Michael Petersen is the owner of what he calls the largest collection of spy and subterfuge cameras in the world and he is now reopening his unique business after COVID closed his Spy and Camera Museum at Herberton.
The museum was started over forty years by ex-spy and Intelligence Operative Roy Jacques who was in the special forces in the Korean War and his own personal spy cameras are still on display today.
In 2007 Michael bought the museum from Mr Jacques after he wanted to retire.
“I had my own camera collection and I used to talk to Mr Jacques whenever I was passing through town. At the time he wanted to retire from the business so I bought off him.”

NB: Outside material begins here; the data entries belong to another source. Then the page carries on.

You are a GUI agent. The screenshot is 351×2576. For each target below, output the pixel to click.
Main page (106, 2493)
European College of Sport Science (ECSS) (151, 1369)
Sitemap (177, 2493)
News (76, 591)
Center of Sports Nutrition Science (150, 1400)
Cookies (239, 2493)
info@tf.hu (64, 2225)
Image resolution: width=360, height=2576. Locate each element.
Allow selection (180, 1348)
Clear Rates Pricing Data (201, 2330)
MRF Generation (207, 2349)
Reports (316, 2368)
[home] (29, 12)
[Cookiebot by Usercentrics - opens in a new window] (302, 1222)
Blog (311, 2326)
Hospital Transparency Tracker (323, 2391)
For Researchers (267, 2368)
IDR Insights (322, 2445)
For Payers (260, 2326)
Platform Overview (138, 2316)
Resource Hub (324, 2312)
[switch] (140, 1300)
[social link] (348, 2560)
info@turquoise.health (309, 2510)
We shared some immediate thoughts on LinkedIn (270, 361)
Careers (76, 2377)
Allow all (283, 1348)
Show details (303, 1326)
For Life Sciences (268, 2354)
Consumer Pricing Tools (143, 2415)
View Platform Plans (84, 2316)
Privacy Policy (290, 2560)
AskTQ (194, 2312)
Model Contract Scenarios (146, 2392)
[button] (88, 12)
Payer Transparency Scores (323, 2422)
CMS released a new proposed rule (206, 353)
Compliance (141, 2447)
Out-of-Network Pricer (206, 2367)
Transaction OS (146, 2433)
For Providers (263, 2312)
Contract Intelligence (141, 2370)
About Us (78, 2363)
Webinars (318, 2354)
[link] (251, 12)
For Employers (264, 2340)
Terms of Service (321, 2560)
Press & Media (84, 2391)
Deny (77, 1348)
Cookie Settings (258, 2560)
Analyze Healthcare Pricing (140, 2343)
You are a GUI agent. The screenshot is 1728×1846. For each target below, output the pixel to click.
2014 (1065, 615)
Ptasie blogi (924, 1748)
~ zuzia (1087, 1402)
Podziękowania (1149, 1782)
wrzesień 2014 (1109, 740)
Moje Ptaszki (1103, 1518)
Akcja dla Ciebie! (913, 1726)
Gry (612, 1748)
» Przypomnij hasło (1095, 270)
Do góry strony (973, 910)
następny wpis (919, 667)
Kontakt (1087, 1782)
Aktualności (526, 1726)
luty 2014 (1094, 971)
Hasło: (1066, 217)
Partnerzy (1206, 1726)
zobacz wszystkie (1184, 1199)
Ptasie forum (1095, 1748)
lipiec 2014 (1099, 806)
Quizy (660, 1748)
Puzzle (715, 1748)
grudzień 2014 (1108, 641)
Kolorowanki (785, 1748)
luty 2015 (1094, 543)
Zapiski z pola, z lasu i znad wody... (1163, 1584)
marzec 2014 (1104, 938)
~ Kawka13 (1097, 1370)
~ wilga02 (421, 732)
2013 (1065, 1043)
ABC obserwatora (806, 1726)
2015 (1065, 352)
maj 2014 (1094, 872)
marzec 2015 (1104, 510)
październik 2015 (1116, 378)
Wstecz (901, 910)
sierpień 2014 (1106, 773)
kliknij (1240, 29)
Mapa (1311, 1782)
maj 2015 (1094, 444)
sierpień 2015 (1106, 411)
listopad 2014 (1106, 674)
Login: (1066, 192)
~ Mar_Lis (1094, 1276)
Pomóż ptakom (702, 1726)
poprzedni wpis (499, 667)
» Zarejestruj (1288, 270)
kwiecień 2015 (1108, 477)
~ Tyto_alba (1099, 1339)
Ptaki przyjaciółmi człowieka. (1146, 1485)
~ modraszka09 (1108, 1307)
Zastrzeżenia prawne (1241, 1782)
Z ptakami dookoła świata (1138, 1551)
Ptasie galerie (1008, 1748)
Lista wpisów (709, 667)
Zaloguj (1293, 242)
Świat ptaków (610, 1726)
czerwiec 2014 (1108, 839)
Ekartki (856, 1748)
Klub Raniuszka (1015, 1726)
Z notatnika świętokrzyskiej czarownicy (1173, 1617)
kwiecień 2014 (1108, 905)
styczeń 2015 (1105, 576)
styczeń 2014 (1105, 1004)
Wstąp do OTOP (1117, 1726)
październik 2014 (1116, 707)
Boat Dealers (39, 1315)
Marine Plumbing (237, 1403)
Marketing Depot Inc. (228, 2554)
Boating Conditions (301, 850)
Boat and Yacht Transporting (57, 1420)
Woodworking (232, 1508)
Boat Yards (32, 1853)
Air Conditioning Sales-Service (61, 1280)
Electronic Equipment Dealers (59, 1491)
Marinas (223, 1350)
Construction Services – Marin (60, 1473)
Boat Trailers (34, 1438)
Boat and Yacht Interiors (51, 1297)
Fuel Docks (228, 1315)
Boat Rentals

Michael is still involved in his passion for buying and selling cameras but he has to slow down “as the place is nearly full.“
Michael said there are thousands of cameras are on display and in storage including some of the rarest cameras in the world, “We have a 100-year-old spy camera from Scotland Yard, secret KGB cameras and there’s also the history of photography on display,” he said
“The most unique camera we have here from 1884 that was owned by a gentleman called Alan Tullington it has a serial number of 001. George Eastman from Kodak bought the Tullington Company and copied that camera.
“Kodak then mass-produced their folding camera from a copy of that design.
“Some of the cameras here have never been on the market for sale. I also have a packet of John Player cigarettes with a camera hidden in it and also the world’s smallest camera.”
Pre COVID Mr Petersen said he would get a few thousand visitors per year.
“Normally we got visitors from across the world but at the moment its only Queenslander families who are visiting which I’m very grateful for.”
“I was closed for over 3 months during COVID and only reopened last week.
“I’m also a wedding and commercial photographer and all of that stopped during COVID so all of my businesses stopped, so it’s nice to finally reopen.”